Erythropoietin was originally identified on the basis of its role in erythropoiesis. Clinical trials demonstrated the safety and efficacy of recombinant human erythropoietin in the prevention and treatment of anemia of prematurity.6,7 In addition, erythropoietin may mediate an adaptive tissue response to stress and may mediate tissue protection.8 Erythropoietin and its receptors were upregulated after brain injury, and the levels of erythropoietin in cerebrospinal fluid (CSF) were correlated positively with outcomes.9 Systemically administered erythropoietin was neuroprotective in neonatal brain injury models.10–13 To date, there are no reports evaluating possible effects of erythropoietin on neonatal HIE. A clinical study using recombinant human erythropoietin to prevent anemia of prematurity found that elevated serum erythropoietin concentrations were correlated with higher Mental Developmental Index (MDI) scores.14 Furthermore, a placebo-controlled trial in adult patients after stroke, using a dose of 33000 U per injection (450 U/kg of body weight), showed beneficial results.15 However, erythropoietin doses used in animal neuroprotection studies (1000–30000 U/kg) are invariably much higher than the doses for anemia treatment (250–500 U/kg) and are not considered suitable for human neonates because of potential side effects.16 Because of the lack of reports on the safety of higher doses of erythropoietin in neonates, a low-dose regimen was chosen. The aim of this study was to investigate whether systemic administration of low doses (300–500 U/kg) of recombinant human erythropoietin could improve neurodevelopmental outcomes at 18 months for infants with moderate or severe HIE.
Between August 2003 and January 2007, infants who were born at >37 weeks of gestation, with body weights of >2500 g, and were admitted to the NICU with clinical evidence of perinatal HIE were screened for eligibility (Fig 1). The sample size was determined on the basis of the following assumptions: 60% of the patients would suffer from moderate asphyxia and 40% from severe asphyxia, and 60% of the patients with moderate asphyxia and 90% with severe asphyxia in the control group would be dead or disabled after 18 months. If the relative risk would be reduced 40% in the moderate asphyxia group and 10% in the severe asphyxia group with erythropoietin treatment, then 65 patients would need to be recruited in each group for a significance level of 5%, with 80% power and 20% lost to follow-up monitoring. The inclusion criteria were Apgar scores of ≤5 at 5 minutes after birth or continued need for resuscitation (including endotracheal or mask ventilation) at 10 minutes after birth. The severity of encephalopathy (moderate or severe) was assessed by certified examiners according to the criteria described by Sarnat and Sarnat,17 consisting of altered state of consciousness (lethargy, stupor, or coma) and ≥1 of hypotonia, abnormal reflexes (including oculomotor or pupillary abnormalities), absent or weak sucking, or clinical seizures. Exclusion criteria were major congenital abnormalities, head trauma or skull fracture causing intracranial hemorrhage, body temperature of <34°C, financial problems of the parents, lack of permanent address, and postnatal age of >48 hours. Written informed consent was obtained from ≥1 of the parents for all patients assigned randomly to erythropoietin treatment. This study was conducted in 2 neonatal centers in Zhengzhou, China, and was approved by the local ethics committee in accordance with the Helsinki Declaration.

• DATA SHOWN
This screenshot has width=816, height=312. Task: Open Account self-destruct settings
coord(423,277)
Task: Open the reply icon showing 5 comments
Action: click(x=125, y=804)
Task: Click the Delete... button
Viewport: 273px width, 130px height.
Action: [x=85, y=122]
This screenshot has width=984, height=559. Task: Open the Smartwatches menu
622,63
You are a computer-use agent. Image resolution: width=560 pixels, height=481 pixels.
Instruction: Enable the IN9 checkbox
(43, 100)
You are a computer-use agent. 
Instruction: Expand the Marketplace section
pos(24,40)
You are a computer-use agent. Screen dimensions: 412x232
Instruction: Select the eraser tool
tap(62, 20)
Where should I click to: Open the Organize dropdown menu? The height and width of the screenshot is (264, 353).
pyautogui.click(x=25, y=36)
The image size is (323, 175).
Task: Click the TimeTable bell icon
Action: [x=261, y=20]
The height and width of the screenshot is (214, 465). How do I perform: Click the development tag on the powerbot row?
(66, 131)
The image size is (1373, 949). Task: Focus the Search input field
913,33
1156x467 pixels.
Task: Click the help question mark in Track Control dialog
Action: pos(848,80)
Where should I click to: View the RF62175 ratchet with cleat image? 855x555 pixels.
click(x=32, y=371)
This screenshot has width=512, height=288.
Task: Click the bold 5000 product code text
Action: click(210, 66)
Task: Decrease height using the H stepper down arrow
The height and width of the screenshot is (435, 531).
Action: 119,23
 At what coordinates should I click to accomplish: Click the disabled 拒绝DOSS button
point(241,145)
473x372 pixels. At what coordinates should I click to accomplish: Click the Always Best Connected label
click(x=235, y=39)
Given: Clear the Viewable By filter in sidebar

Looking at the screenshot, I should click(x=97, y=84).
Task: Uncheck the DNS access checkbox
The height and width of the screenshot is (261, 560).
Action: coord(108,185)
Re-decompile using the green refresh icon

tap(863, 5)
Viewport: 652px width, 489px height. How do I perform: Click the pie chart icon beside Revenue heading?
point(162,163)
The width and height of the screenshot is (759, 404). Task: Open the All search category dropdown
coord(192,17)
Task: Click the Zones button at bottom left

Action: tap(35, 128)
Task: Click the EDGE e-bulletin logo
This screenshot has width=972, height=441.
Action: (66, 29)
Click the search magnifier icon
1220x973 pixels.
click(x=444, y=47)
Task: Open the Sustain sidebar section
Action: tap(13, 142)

• ASSIGNMENT
List every exclusion criterion given in the erythropoietin study excerpt. The material plays no part in what comes next.

• SOLUTION TO THE PROBLEM
- Major congenital abnormalities
- Head trauma or skull fracture causing intracranial hemorrhage
- Body temperature of <34°C
- Financial problems of the parents
- Lack of permanent address
- Postnatal age of >48 hours